Prima del disastro dell’11 marzo, la situazione politica era poco chiara. Kan era uscito vittorioso dallo scontro interno col suo avversario di sempre, Ichiro Ozawa, in quel Partito democratico (DPJ) che aveva trionfalmente vinto le elezioni del 2009. Il partito aveva però perso rapidamente credibilità: la sua popolarità nei sondaggi era crollata intorno al 20%. Intanto, la fronda interna al DPJ minacciava ormai apertamente di lasciare il partito. Il Partito liberal democratico (LDP), all’opposizione, pur senza disporre di leader carismatici e di idee alternative era pronto a sfruttare ogni occasione per dare la spallata finale al governo. Cresceva invece il partito della protesta, del rifiuto demagogico della politica, che stava diventando una “terza forza” ingombrante, paragonabile lungo lo spettro ideologico ad una sorta di tea party in stile nipponico.

Il mese prossimo erano previste elezioni comunali e provinciali (ora sospese nelle aree colpite dal sisma) che avrebbero potuto suonare come una campana a morto per Kan qualora il suo partito avesse fatto registrare una caduta verticale di voti.  Il 1 marzo era passata alla Camera bassa, dove il governo dispone della maggioranza, la contestatissima legge finanziaria. Ma lo scoglio in realtà non era stato superato, perché poche apparivano le possibilità di fare approvare le cosiddette norme attuative, senza le quali la finanziaria resta lettera morta. Per tale approvazione serve infatti il si del Senato, dove Kan non ha invece la maggioranza, o quello dei due terzi della Camera.
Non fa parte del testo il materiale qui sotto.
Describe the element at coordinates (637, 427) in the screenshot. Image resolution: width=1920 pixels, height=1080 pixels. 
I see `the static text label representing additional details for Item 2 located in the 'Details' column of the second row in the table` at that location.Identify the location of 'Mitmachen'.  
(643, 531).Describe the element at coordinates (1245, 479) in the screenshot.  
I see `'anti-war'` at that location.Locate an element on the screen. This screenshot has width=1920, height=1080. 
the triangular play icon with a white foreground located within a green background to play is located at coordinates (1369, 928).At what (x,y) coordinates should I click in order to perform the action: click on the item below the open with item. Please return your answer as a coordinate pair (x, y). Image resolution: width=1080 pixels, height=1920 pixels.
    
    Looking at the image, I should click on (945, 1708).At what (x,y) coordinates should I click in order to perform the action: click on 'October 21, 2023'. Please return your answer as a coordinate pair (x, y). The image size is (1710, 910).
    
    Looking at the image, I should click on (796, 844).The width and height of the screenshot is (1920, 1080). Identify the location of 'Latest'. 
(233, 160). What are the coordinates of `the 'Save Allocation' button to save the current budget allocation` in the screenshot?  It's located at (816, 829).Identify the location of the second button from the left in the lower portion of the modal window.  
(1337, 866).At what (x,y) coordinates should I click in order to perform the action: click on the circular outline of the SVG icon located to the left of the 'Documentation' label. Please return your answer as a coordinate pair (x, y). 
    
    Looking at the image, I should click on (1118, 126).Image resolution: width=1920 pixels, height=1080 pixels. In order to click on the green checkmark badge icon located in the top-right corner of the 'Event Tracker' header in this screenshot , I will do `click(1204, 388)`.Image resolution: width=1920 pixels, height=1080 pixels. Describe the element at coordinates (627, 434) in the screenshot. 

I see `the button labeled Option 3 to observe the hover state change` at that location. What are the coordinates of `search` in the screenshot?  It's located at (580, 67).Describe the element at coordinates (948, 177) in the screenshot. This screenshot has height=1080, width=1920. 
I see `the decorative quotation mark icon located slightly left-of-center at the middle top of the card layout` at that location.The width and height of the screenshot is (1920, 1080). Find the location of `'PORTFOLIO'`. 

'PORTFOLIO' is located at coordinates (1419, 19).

Si era profilata allora un’ipotesi di compromesso in base alla quale il DPJ avrebbe barattato con l’opposizione le dimissioni di Kan in cambio di un voto favorevole al Senato. Due le giustificazioni: in primo luogo per questa via entrambi i partiti evitavano le temute elezioni anticipate; in secondo luogo si trattava solo di prendere atto che, epurate dalla propaganda, le posizioni dei due schieramenti non erano poi incompatibili – neppure sulla necessità di alzare fino al 10% l’imposta sui consumi per contenere un deficit pubblico che è il più alto dei paesi industrializzati (intorno al 200% del PNL).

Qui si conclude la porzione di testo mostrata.